How 'virtual' arcade company did on 'Shark Tank'
Posted at 10:13 PM, May 13, 2016
and last updated 2016-05-13 22:23:44-04

FAIRFIELD, Ohio -- Brad Baker knew his company was worth it. Daymond John, an entrepreneur best known as founder and CEO of the FUBU apparel brand, thought so, too.

On Friday night's episode of "Shark Tank," John agreed to invest $200,000 in Baker's VPcabs LLC for a 25 percent stake in the company.

So what's Baker do? Well, according to its website, his Fairfield-based VPcabs LLC is “the No. 1 virtual pinball machine company in the universe.”
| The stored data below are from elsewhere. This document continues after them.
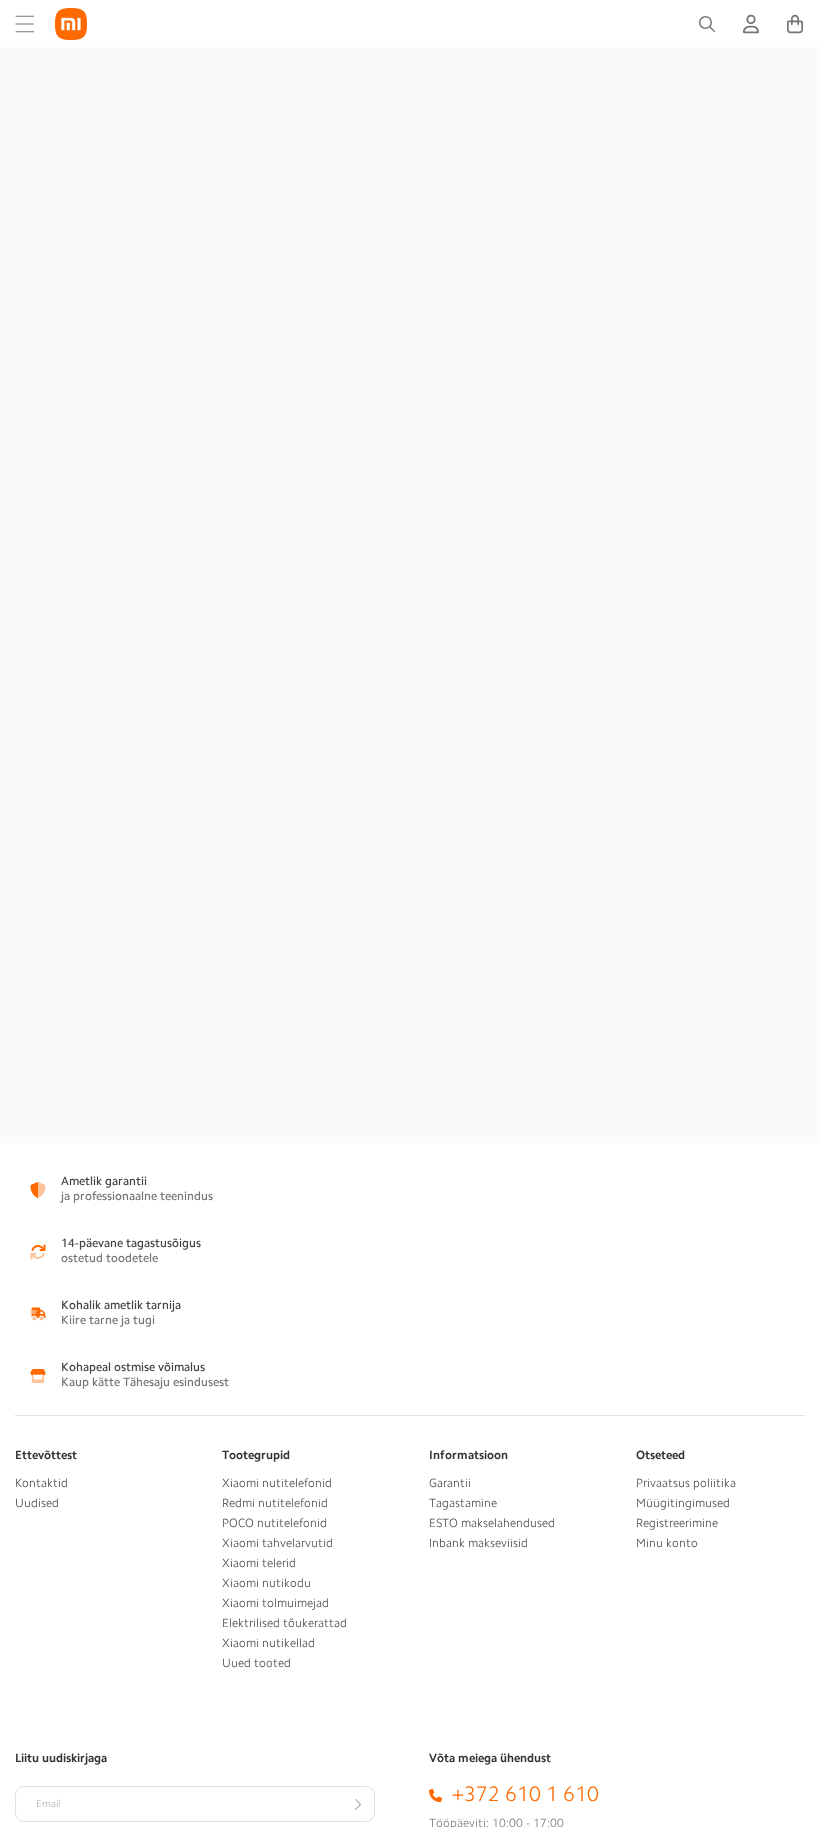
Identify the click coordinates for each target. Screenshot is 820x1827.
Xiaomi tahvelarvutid (277, 1543)
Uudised (37, 1503)
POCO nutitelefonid (274, 1523)
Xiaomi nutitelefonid (277, 1483)
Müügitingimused (683, 1503)
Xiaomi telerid (259, 1563)
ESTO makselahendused (492, 1523)
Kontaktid (41, 1483)
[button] (25, 24)
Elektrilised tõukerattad (284, 1623)
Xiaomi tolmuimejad (275, 1603)
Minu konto (667, 1543)
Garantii (450, 1483)
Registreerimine (677, 1523)
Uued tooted (256, 1663)
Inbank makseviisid (478, 1543)
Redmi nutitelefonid (275, 1503)
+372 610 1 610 (525, 1794)
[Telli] (357, 1804)
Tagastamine (463, 1503)
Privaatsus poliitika (686, 1483)
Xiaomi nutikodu (266, 1583)
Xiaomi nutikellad (268, 1643)
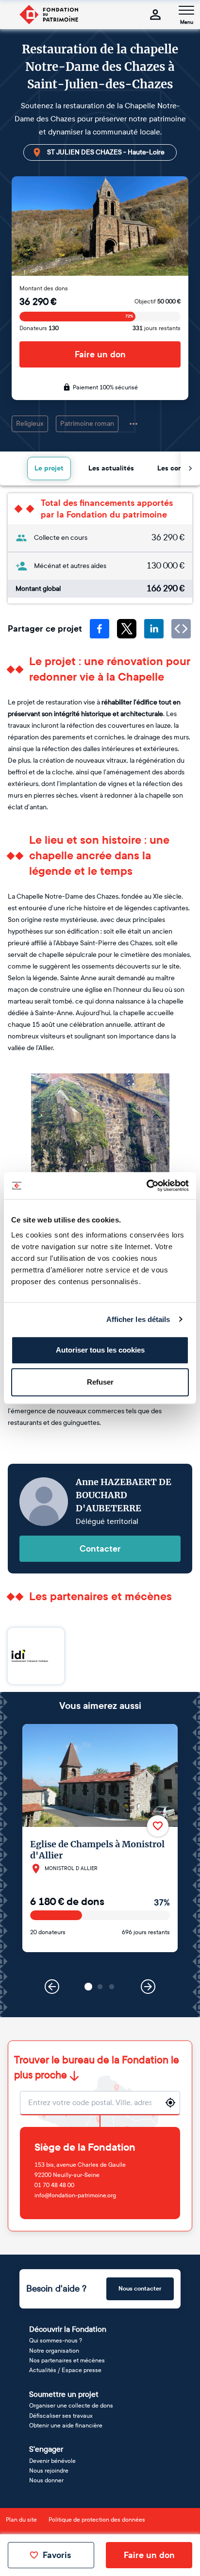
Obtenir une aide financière (65, 2425)
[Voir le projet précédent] (52, 1986)
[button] (88, 1987)
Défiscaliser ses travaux (61, 2415)
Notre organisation (54, 2350)
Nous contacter (140, 2288)
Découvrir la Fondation (67, 2329)
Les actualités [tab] (111, 468)
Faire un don (100, 354)
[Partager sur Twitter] (126, 628)
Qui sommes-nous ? (55, 2340)
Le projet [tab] (49, 468)
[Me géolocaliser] (170, 2102)
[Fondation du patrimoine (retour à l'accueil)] (48, 14)
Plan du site (21, 2519)
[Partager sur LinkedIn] (154, 628)
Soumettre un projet (64, 2394)
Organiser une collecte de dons (71, 2405)
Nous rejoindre (48, 2470)
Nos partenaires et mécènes (67, 2360)
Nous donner (46, 2480)
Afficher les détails (138, 1319)
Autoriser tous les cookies (100, 1350)
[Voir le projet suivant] (148, 1986)
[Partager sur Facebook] (99, 628)
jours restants (157, 328)
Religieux (30, 423)
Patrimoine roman (87, 423)
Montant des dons (43, 288)
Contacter (100, 1549)
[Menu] (186, 10)
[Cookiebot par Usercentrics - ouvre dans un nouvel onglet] (146, 1185)
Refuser (100, 1382)
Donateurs (39, 328)
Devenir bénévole (52, 2461)
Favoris (57, 2555)
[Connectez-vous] (155, 14)
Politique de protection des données (97, 2519)
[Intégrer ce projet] (181, 628)
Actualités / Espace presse (65, 2370)
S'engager (46, 2449)
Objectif (157, 301)
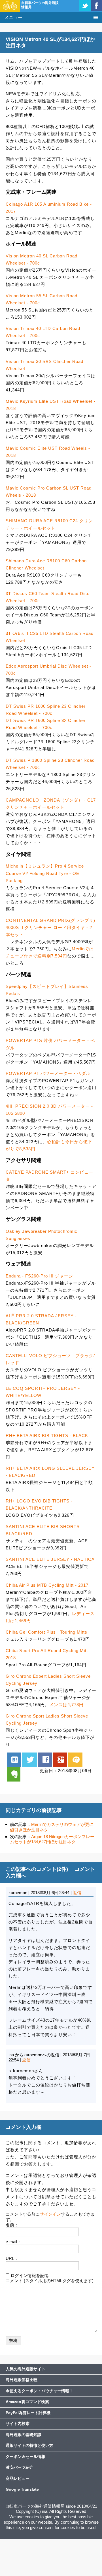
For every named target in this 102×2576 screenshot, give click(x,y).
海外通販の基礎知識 (23, 2434)
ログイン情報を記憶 (29, 2275)
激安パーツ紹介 (19, 2467)
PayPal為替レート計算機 (28, 2412)
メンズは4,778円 (66, 1704)
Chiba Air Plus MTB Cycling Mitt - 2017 (47, 1585)
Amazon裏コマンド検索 (27, 2401)
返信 (77, 1892)
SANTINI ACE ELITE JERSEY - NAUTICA (50, 1559)
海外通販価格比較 (21, 2379)
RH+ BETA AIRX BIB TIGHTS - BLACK (47, 1435)
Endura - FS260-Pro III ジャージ (39, 1275)
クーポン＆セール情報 (25, 2456)
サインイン (50, 2214)
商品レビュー (17, 2478)
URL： (12, 2258)
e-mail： (13, 2241)
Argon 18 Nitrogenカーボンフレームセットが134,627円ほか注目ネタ (52, 1839)
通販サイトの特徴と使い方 (29, 2445)
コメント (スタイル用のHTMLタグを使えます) (50, 2280)
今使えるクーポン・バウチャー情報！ (39, 2391)
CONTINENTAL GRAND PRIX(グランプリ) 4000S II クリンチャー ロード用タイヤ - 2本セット (50, 927)
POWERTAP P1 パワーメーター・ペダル (48, 1073)
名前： (12, 2224)
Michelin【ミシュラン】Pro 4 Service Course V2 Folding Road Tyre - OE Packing (45, 873)
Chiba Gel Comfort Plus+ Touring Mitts (46, 1632)
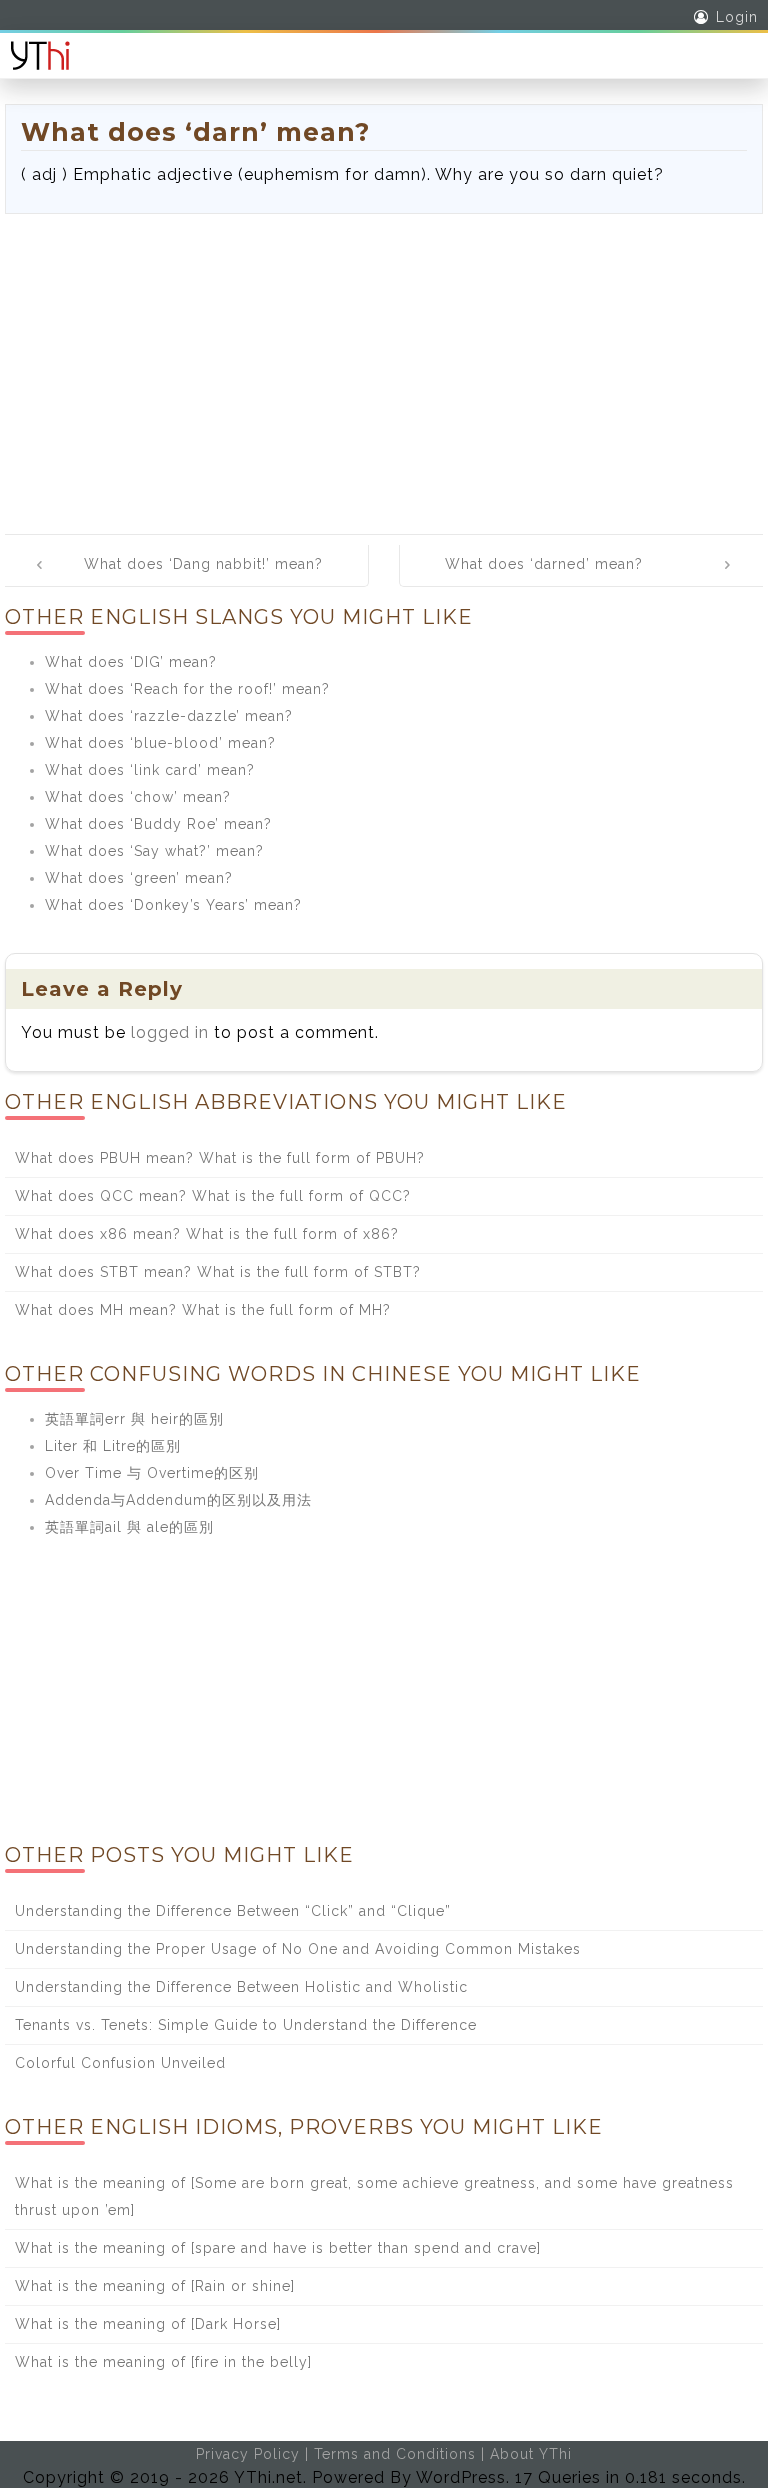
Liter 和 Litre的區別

It might be the only one. At least, there's no one founder/owner Baker knows of putting virtual pinball and video games into cabinets, which make them look like real arcade machines, on the scale VPcabs is.

During Friday night's episode, Baker revealed he was working the trade show circuit but hadn't reached profitability after being in business for about a year and a half. That scared off some of the Sharks, but not John. His initial offer was for a 30 percent stake at $200,000; Baker countered for a 20 percent share.

In the end, they split the difference and made the deal.

"It was overwhelming" defending his business before people he respected and feared, Baker said.

To get started, Baker bootstrapped VPcabs with his own savings from other businesses he has owned, such as installing home theaters.